Josiah Marshall Heath (died 1851) was an English metallurgist, businessman and ornithologist, who invented the use of manganese to deoxidise steel. In India he learned the local steelmaking processes, including wootz, but having failed to found a profitable steel mill there he returned to England and settled in Sheffield. His patent kick-started Sheffield's steel industry, but the poor wording of his patent caused competitors not to pay him royalties, and he died in poverty.

Career in India 
At the start of the 19th century, metallurgy in British India was very traditional, localised and artisanal. Around 1825, Heath (who wanted to continue the important progress of European methods), obtained from the British East India Company the monopoly of iron production over a large area centred on Madras. In 1830, factories were built at Porto Novo, in the south of the Arcot district, with a government loan.

In 1833, the company was named the "Porto Novo Steel and Iron Company", the workshops were enlarged and a new factory was built at Beypore in the Malabar region.
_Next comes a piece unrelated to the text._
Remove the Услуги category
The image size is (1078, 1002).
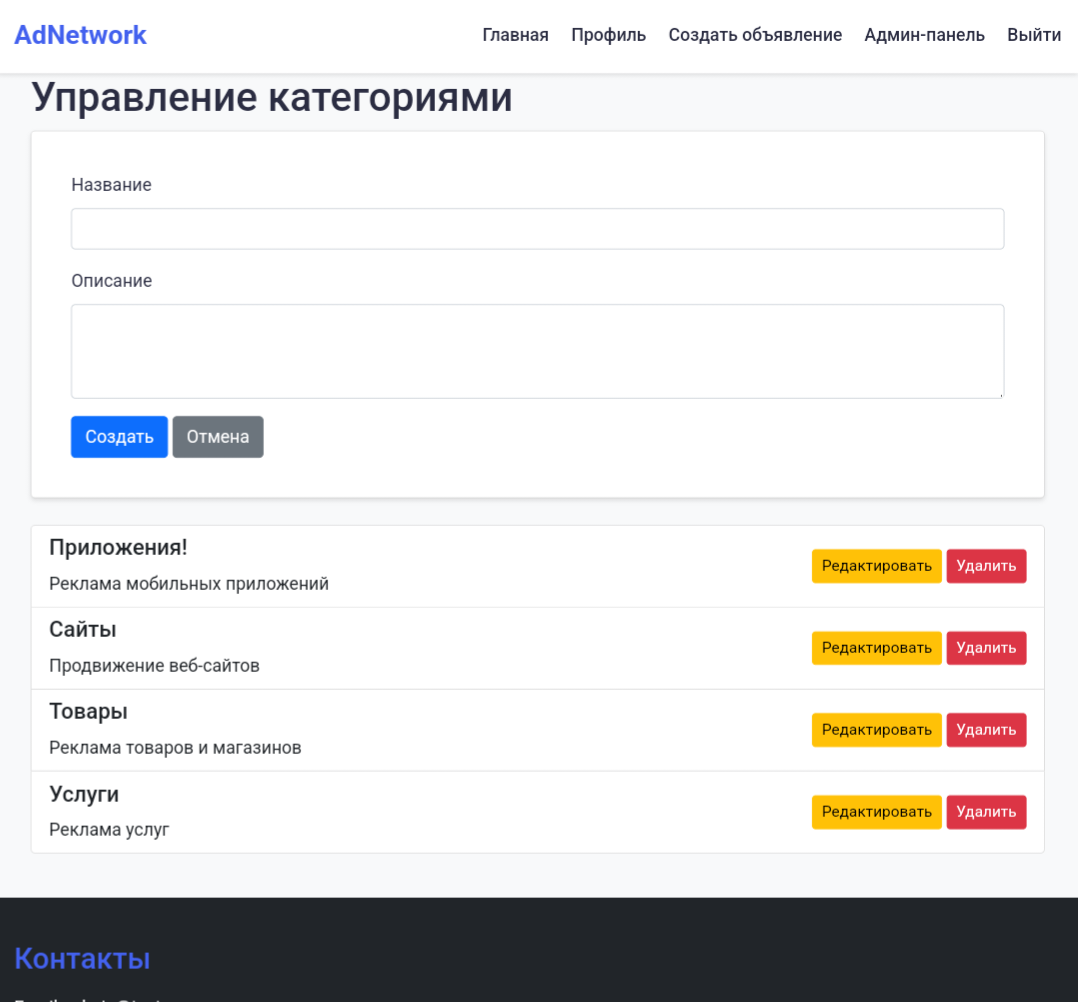(986, 812)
The steel was of very good quality, and was even exported to Great Britain where it was used, notably, in the construction of the Menai Suspension Bridge and the Britannia Bridge, across the Menai Straits between mainland Wales and Anglesey (). But the business ran at a loss, because of management failings, technical inexperience, lack of funding and the sole use of charcoal as a combustion agent. (A buyer had previously suggested to Heath that he move his factory to the Burdwan district of Bengal, where coal was abundant, but he did not act on the suggestion.)
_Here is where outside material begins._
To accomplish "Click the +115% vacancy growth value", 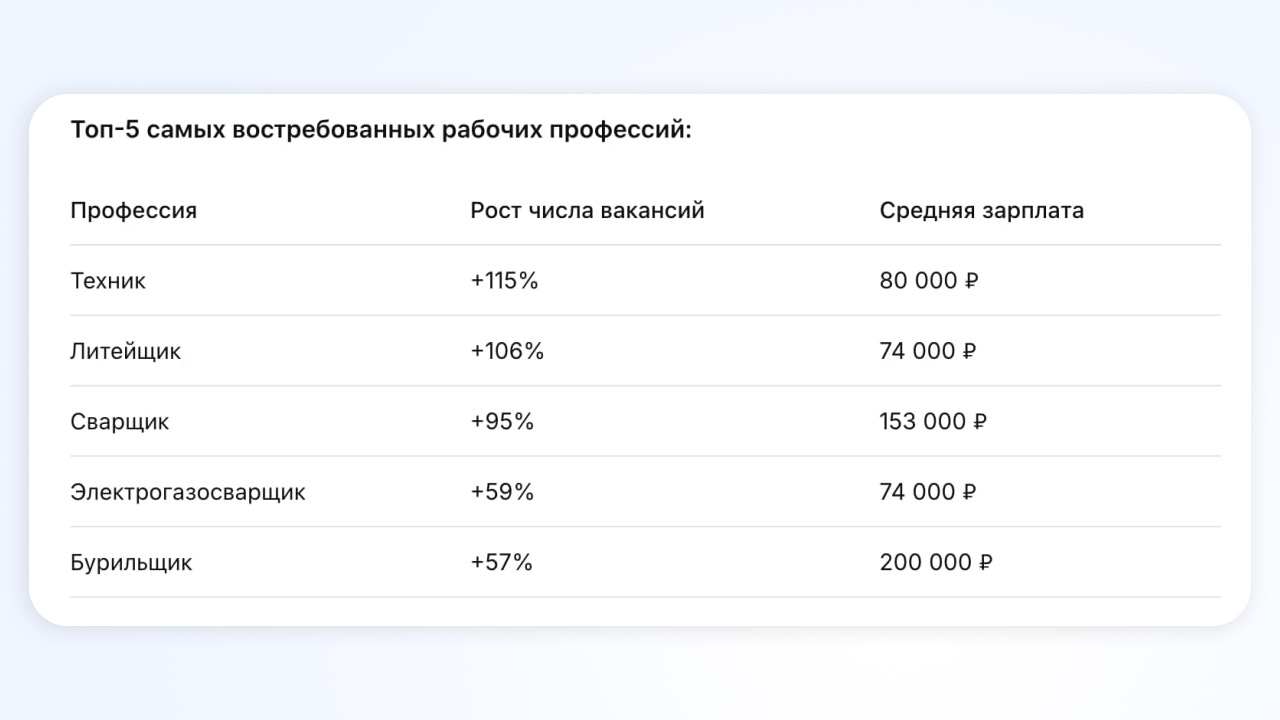I will coord(504,281).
The business was taken over by the East India Company in 1853, who continued running it as a going concern until 1874, when it was placed into liquidation.

Career in England 
On returning to England, Heath profited from his experience and observations of traditional Indian metalworking. In 1839 he filed a patent concerning the use of a compound of manganese and carbon which he had invented and called "carbide". This is not what is now called carbide, but was a mixture of only those two elements.

This compound, together with the development of crucible steel, made the steel malleable when hot, and amenable to brazing and welding, even though the steel was formed from iron founded with addition of sulphur.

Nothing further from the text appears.